記述問題 1 →
下に並ぶエントリーをすべて、「Instruction」を「Command」に置き換え、ほかは一切変えずに書き直してください。画像は解答に含めないでください。

═══ 掲載本文

あーと屋のほぼ大阪クラシック演奏会気まま日記

2018年08月

~ ブログ4年目を迎えて ~

拙ブログ “あーと屋のほぼ大阪クラシック演奏会気まま日誌” にお立ち寄りいただきまして、ありがとうございます。

 

実のところ、ブログタイトルは3年前にあれこれ思い悩んで決めたものの、いささか長ったらしい・・・・と、気恥ずかしく感じています。タイトルの中に“ほぼ”の文字を加えたのは、“大阪に限らず・・・” ではなく、“クラシック音楽に限らず” の意味を込めたつもりです。“音楽ならジャンルを問わず何でも聴くもんね”、“クラシックしか聴かない偏狭クラオタじゃないのよ” などと心のなかで声を上げながらも、ブログ3年間の記事を振り返ってみると、クラシック音楽以外では レ・ミゼラブルとビッグバンド・ジャズ(ザ・シンフォニーホール・ビックバンド)のみ。学生時代から10年ほど嗜んできた尺八や三曲(お琴、三味線、尺八)演奏会に足を向けることも無く(それでも、毎月最終日曜の夜の “古典芸能への招待” は、欠かせない)、大阪が誇る無形文化遺産である人形浄瑠璃文楽はまだ一度も観に行っていない。う~いかん!大いに反省。今シーズンは、かならず文楽を観なきゃ。

 

さて、昨年の “ブログ3年目を迎えて” でも記しましたが、改めてこのブログに関しての私なりの決め事をお伝えさせていただきます。

 

  • 演奏会は、プロ・アマ、ジャンルを問わず、ブログ対象とすること。

ただし実際に接した演奏会の記録に限定して、たとえばCDDVDBlu-ray等メディアの感想や、音楽に関係した諸事・意見は極力記さない。

 

  • 演奏者ならびに曲目の紹介・説明は記さない。

このIT社会、どんなに珍しい作品であってもその気になればインターネットを通じて誰でも入手できる。まして演奏者のプロフィールなら、ググればいつでも手に入る。

══════
═══ データ欄

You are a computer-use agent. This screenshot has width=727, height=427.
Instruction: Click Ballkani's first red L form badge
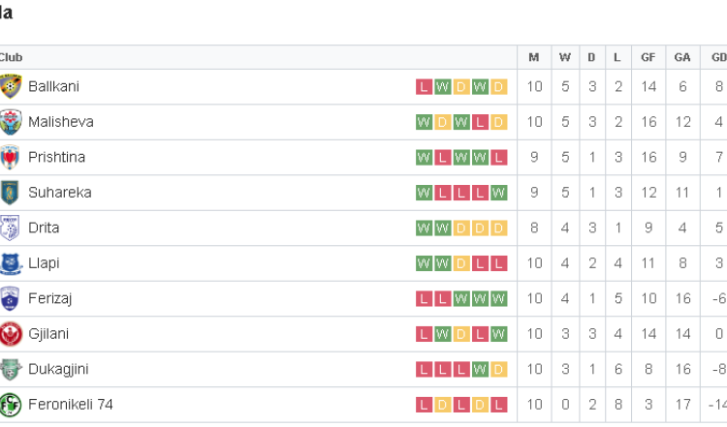pos(424,86)
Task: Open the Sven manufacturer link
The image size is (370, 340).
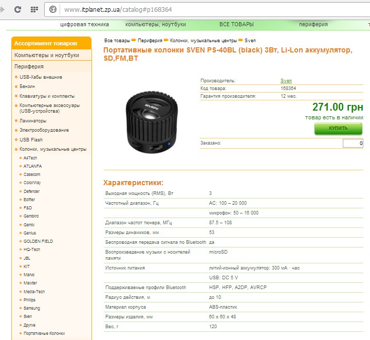Action: coord(286,81)
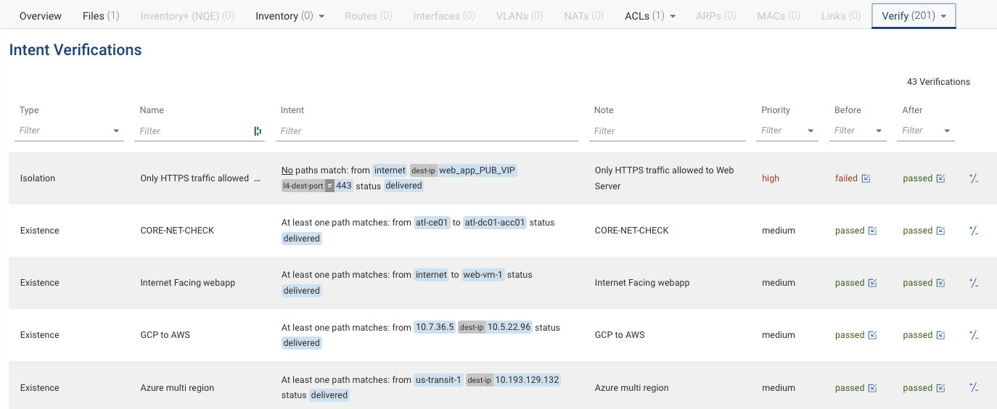Open the Priority filter dropdown
Screen dimensions: 997x409
(811, 131)
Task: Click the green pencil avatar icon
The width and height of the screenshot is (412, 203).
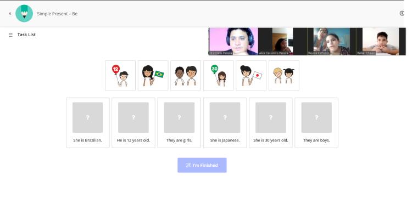Action: pyautogui.click(x=24, y=13)
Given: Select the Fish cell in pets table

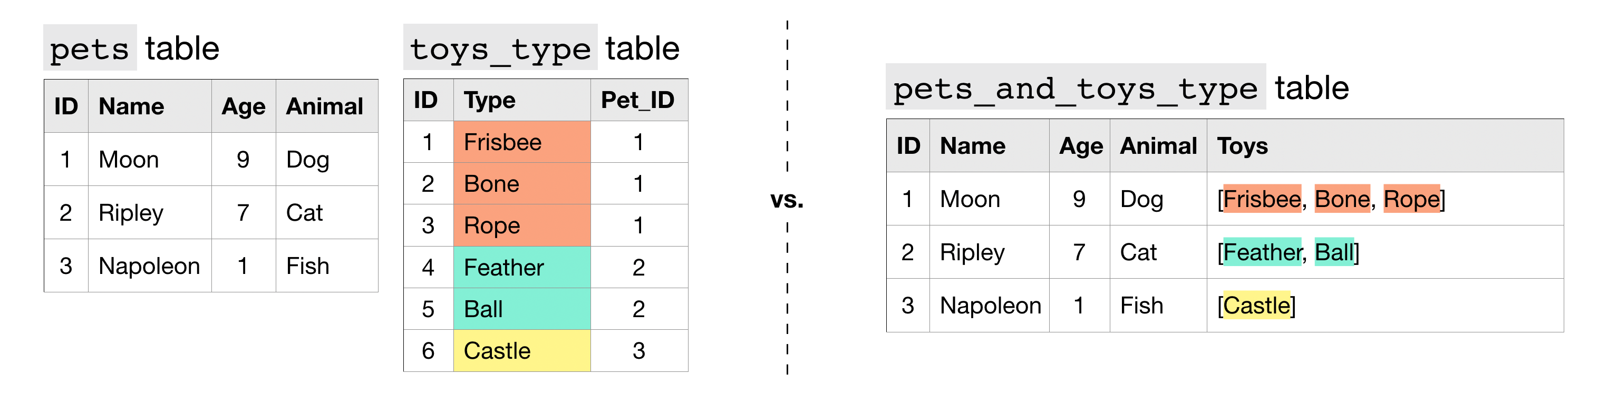Looking at the screenshot, I should [x=307, y=266].
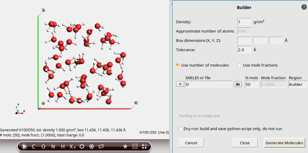The height and width of the screenshot is (153, 308).
Task: Click the Generate Molecules button
Action: click(284, 143)
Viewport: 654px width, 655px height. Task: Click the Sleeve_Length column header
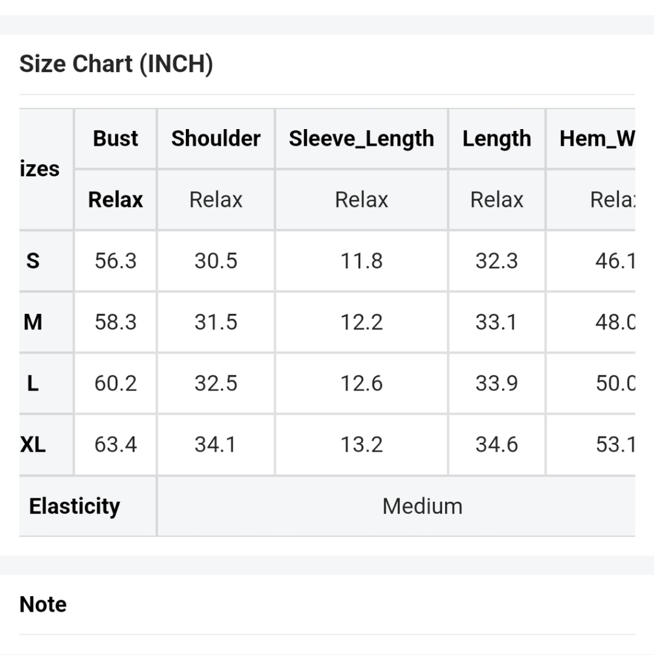[361, 139]
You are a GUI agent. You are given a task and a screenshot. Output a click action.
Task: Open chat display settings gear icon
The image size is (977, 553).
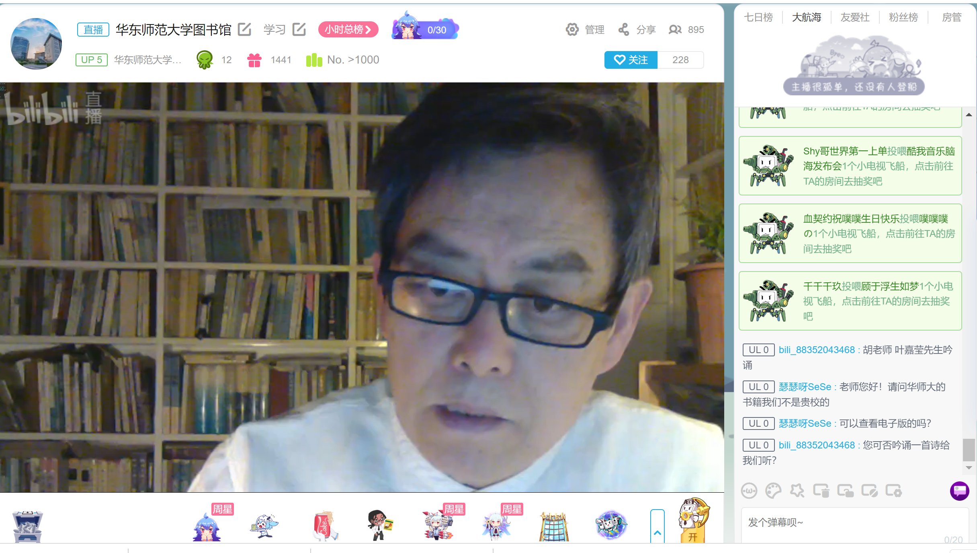coord(893,491)
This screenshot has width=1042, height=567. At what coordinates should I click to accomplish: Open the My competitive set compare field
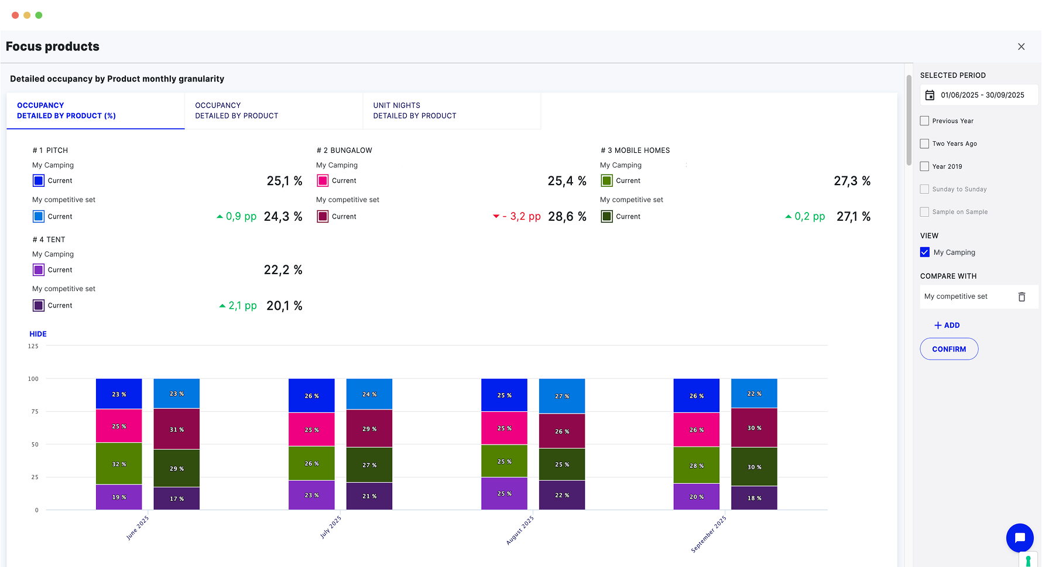(965, 297)
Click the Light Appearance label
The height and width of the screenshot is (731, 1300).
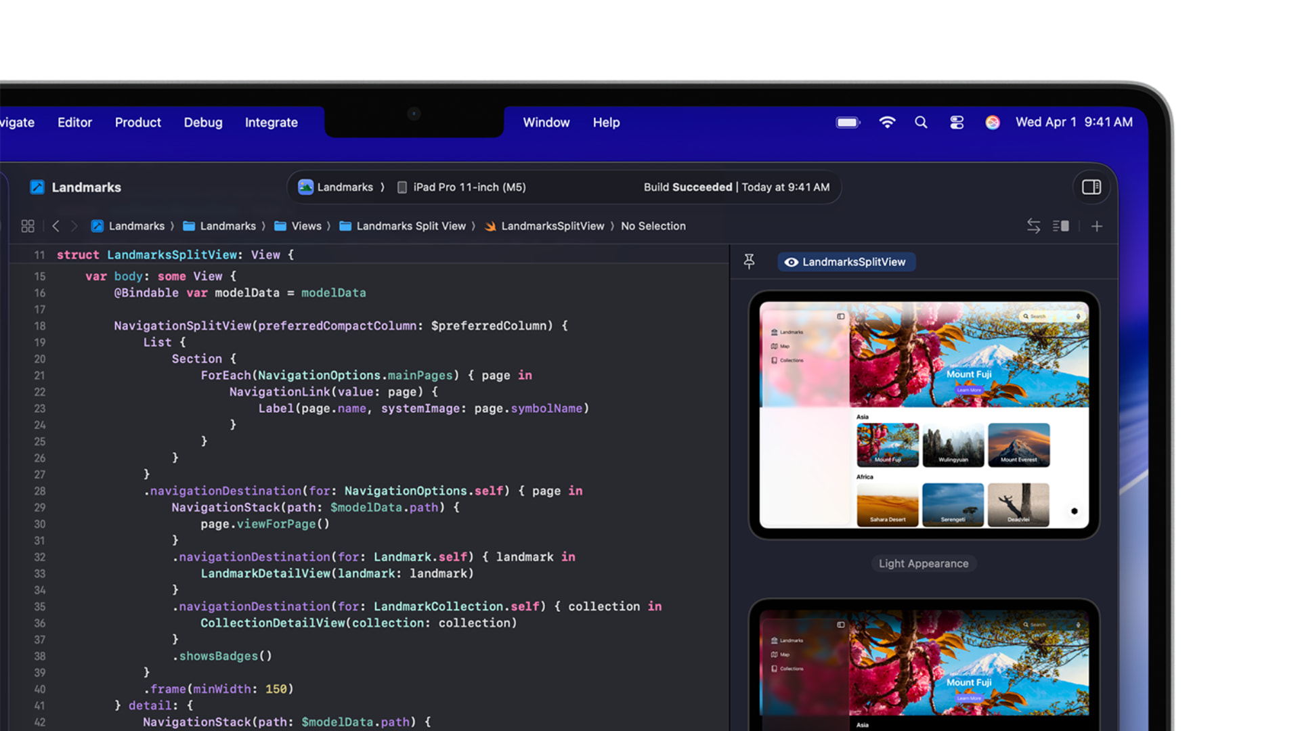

══════

記述問題 2 →
ブログ記事について、次の問いに答えてください。
(a) タイトルに「ほぼ」の文字を加えたのは、どういう意味を込めたつもりだったか。
(b) 尺八や三曲は、学生時代から何年ほど嗜んできたか。
(c) 演奏者ならびに曲目の紹介・説明について、どう決めているか。

完全な解答 1 →
You are a computer-use agent. This screenshot has width=727, height=427.
Command: Click Ballkani's first red L form badge
pos(424,86)
Task: Open the Sven manufacturer link
The image size is (370, 340).
Action: coord(286,81)
Open the Priority filter dropdown
Screen dimensions: 997x409
(811, 131)
Task: Click the green pencil avatar icon
The width and height of the screenshot is (412, 203).
Action: pyautogui.click(x=24, y=13)
Given: Select the Fish cell in pets table

Looking at the screenshot, I should [x=307, y=266].
The height and width of the screenshot is (153, 308).
Task: Click the Generate Molecules button
Action: click(284, 143)
Viewport: 654px width, 655px height. Task: Click the Sleeve_Length column header
[361, 139]
You are a GUI agent. You are given a task and a screenshot. Output a click action.
Task: Open chat display settings gear icon
The image size is (977, 553).
coord(893,491)
This screenshot has width=1042, height=567. At what coordinates should I click to accomplish: Open the My competitive set compare field
(965, 297)
Click the Light Appearance label
The height and width of the screenshot is (731, 1300).

完全な解答 2 →
(a) 「クラシック音楽に限らず」という意味。
(b) 10年ほど。
(c) 記さないと決めている。